WHAT IS NEEDED
Reproduce the listing below line for line, leaving every character unchanged.

DATA EXCERPTS
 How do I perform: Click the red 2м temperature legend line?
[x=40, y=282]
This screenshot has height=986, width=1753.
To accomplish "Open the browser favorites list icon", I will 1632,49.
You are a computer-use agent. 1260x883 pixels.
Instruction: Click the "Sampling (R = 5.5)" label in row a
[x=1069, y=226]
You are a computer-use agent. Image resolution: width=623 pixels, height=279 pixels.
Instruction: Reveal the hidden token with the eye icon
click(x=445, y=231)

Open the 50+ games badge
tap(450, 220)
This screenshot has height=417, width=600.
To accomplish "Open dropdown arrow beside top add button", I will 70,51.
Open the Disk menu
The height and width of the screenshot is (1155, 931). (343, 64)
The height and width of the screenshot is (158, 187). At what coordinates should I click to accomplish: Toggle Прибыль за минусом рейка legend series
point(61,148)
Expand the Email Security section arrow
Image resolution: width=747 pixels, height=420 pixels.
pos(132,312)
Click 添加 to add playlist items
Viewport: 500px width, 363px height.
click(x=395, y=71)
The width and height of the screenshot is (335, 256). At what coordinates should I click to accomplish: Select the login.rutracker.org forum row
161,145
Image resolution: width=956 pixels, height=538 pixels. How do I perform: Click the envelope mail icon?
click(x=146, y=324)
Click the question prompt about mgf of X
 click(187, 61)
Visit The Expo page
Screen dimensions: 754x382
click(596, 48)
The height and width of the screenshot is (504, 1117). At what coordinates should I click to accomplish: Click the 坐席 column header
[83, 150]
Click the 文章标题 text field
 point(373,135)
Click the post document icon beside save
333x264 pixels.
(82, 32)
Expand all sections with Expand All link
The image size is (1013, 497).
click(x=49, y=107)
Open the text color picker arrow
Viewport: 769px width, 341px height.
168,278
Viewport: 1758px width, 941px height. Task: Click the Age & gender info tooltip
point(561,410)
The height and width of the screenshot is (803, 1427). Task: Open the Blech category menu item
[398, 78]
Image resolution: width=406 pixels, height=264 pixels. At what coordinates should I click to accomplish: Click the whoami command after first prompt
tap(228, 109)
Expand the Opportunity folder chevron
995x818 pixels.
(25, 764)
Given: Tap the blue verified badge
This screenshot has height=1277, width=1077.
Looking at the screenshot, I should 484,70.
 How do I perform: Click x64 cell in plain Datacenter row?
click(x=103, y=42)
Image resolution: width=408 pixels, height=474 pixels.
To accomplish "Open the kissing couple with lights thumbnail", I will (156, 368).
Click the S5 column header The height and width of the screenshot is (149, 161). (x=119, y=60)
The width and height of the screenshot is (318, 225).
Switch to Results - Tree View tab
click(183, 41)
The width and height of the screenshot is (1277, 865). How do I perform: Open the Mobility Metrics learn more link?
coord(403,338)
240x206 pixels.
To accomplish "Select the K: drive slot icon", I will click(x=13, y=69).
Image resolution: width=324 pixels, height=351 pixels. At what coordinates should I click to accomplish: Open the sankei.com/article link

RESULT
 How do I perform: Click the red 2м temperature legend line?
[x=40, y=282]
This screenshot has height=986, width=1753.
To accomplish "Open the browser favorites list icon", I will 1632,49.
You are a computer-use agent. 1260x883 pixels.
Instruction: Click the "Sampling (R = 5.5)" label in row a
[x=1069, y=226]
You are a computer-use agent. Image resolution: width=623 pixels, height=279 pixels.
Instruction: Reveal the hidden token with the eye icon
click(x=445, y=231)

Open the 50+ games badge
tap(450, 220)
This screenshot has height=417, width=600.
To accomplish "Open dropdown arrow beside top add button", I will 70,51.
Open the Disk menu
The height and width of the screenshot is (1155, 931). (343, 64)
The height and width of the screenshot is (158, 187). At what coordinates should I click to accomplish: Toggle Прибыль за минусом рейка legend series
point(61,148)
Expand the Email Security section arrow
Image resolution: width=747 pixels, height=420 pixels.
pos(132,312)
Click 添加 to add playlist items
Viewport: 500px width, 363px height.
click(x=395, y=71)
The width and height of the screenshot is (335, 256). At what coordinates should I click to accomplish: Select the login.rutracker.org forum row
161,145
Image resolution: width=956 pixels, height=538 pixels. How do I perform: Click the envelope mail icon?
click(x=146, y=324)
Click the question prompt about mgf of X
 click(187, 61)
Visit The Expo page
Screen dimensions: 754x382
click(596, 48)
The height and width of the screenshot is (504, 1117). At what coordinates should I click to accomplish: Click the 坐席 column header
[83, 150]
Click the 文章标题 text field
 point(373,135)
Click the post document icon beside save
333x264 pixels.
(82, 32)
Expand all sections with Expand All link
The image size is (1013, 497).
click(x=49, y=107)
Open the text color picker arrow
Viewport: 769px width, 341px height.
168,278
Viewport: 1758px width, 941px height. Task: Click the Age & gender info tooltip
point(561,410)
The height and width of the screenshot is (803, 1427). Task: Open the Blech category menu item
[398, 78]
Image resolution: width=406 pixels, height=264 pixels. At what coordinates should I click to accomplish: Click the whoami command after first prompt
tap(228, 109)
Expand the Opportunity folder chevron
995x818 pixels.
(25, 764)
Given: Tap the blue verified badge
This screenshot has height=1277, width=1077.
Looking at the screenshot, I should 484,70.
 How do I perform: Click x64 cell in plain Datacenter row?
click(x=103, y=42)
Image resolution: width=408 pixels, height=474 pixels.
To accomplish "Open the kissing couple with lights thumbnail", I will (156, 368).
Click the S5 column header The height and width of the screenshot is (149, 161). (x=119, y=60)
The width and height of the screenshot is (318, 225).
Switch to Results - Tree View tab
click(183, 41)
The width and height of the screenshot is (1277, 865). How do I perform: Open the Mobility Metrics learn more link?
coord(403,338)
240x206 pixels.
To accomplish "Select the K: drive slot icon", I will click(x=13, y=69).
Image resolution: width=324 pixels, height=351 pixels. At what coordinates should I click to accomplish: Open the sankei.com/article link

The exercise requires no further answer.